I have provided mentoring and advice at our institution to students who are thinking about becoming OB-GYNs but are naturally hesitant to do so because of the discrimination they fear they will face. My advice to them is, in part, something you taught me: It behooves those of us who speak on the sanctity and value of human life to speak on what we are for, not for what we are against. And we are for such beautiful things!
We are for the expansion of rights for some of the most vulnerable members of the human family – our prenatal brothers and sisters! There is no more beautiful testament to the growth of society when it extends rights to a vulnerable population that did not have them before. We should speak to this! I also encourage them to develop an apologetic to be able to speak about what they believe and why they believe it and encourage them to read your book “Beyond the Abortion Wars” to help them develop this. Your book is also excellent because it explicitly explores the counter arguments so that one can best understand both ‘sides’ here.
I also encourage them to have nothing except a sense of gratitude for what they believe and to never look upon their conversation partner with disdain. They should be grateful that they have been able to see this topic in a way that is life giving and life promoting and never disparage someone who might not have had those opportunities to do so.
And lastly, they need to network and get to know their “friendlies” as I call them in this space. Those would be others who are like-minded and who can help them navigate these tricky roads as they pursue their training.
Dr.
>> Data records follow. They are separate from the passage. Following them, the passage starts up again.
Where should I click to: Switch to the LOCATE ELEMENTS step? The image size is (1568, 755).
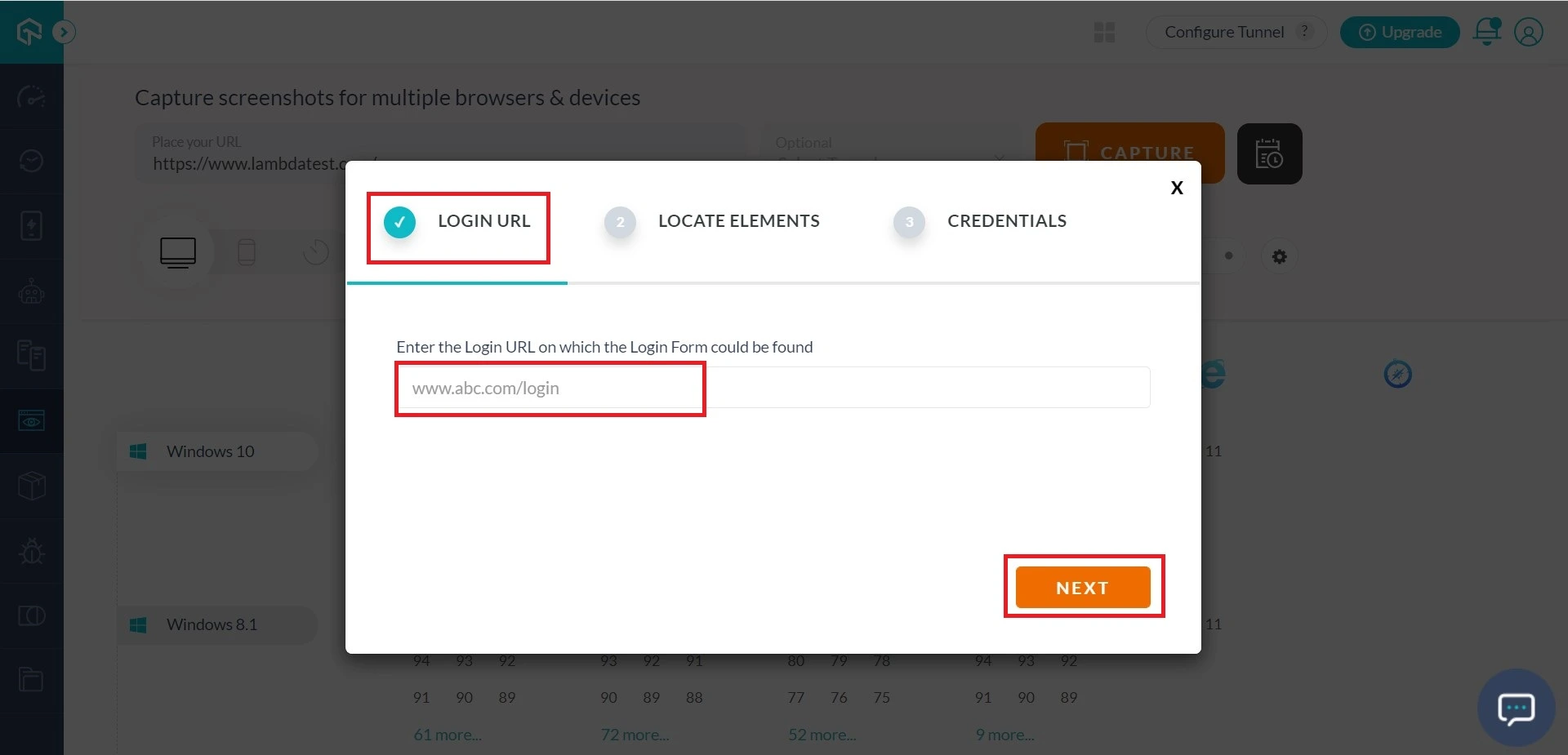(x=737, y=221)
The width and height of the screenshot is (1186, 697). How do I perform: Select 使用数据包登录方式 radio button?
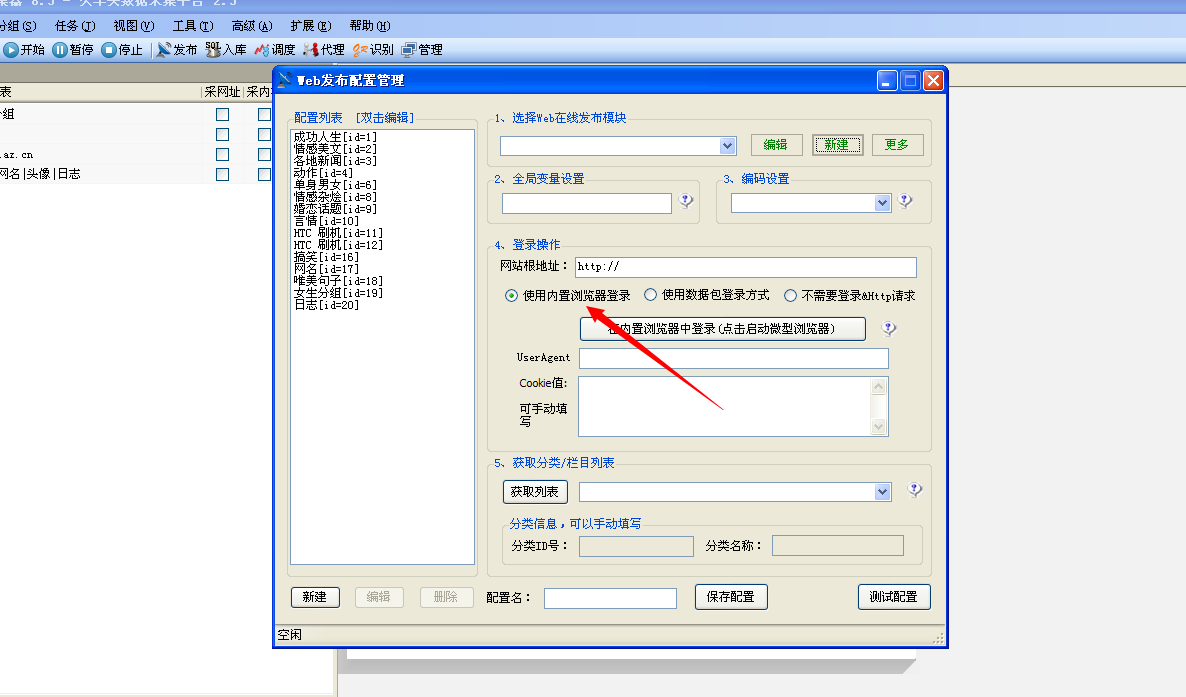pos(650,295)
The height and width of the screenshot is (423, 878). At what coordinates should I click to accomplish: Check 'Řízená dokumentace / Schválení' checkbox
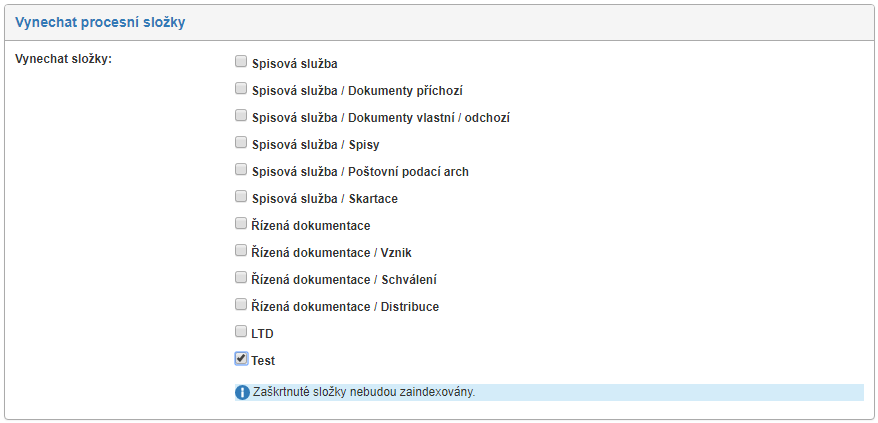(x=241, y=278)
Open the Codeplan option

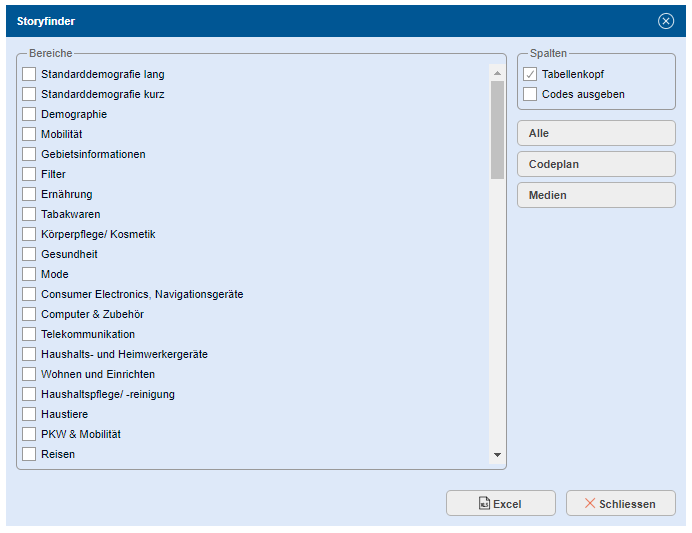pyautogui.click(x=596, y=164)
Buskmiller’s network that she developed called “conscience in residency” can be helpful for trainees as they decide upon residency application and other local and national groups such as the Catholic Medical Association, the Christian Medical Dental Association or Physicians for Life and finding local mentors who can help them navigate these conversations are of the utmost importance.
It is concerning though that a study published in 2021 in Linacre Quarterly found that roughly a quarter of residency-program directors expressed strong negative reactions to residency candidates who say that they won’t perform abortions.
One would hope that we can have ongoing discussions in the profession and allow for a diversity of opinions on this issue in the spirit of wanting a trueness of diversity within the vocation that should be large enough to accommodate all.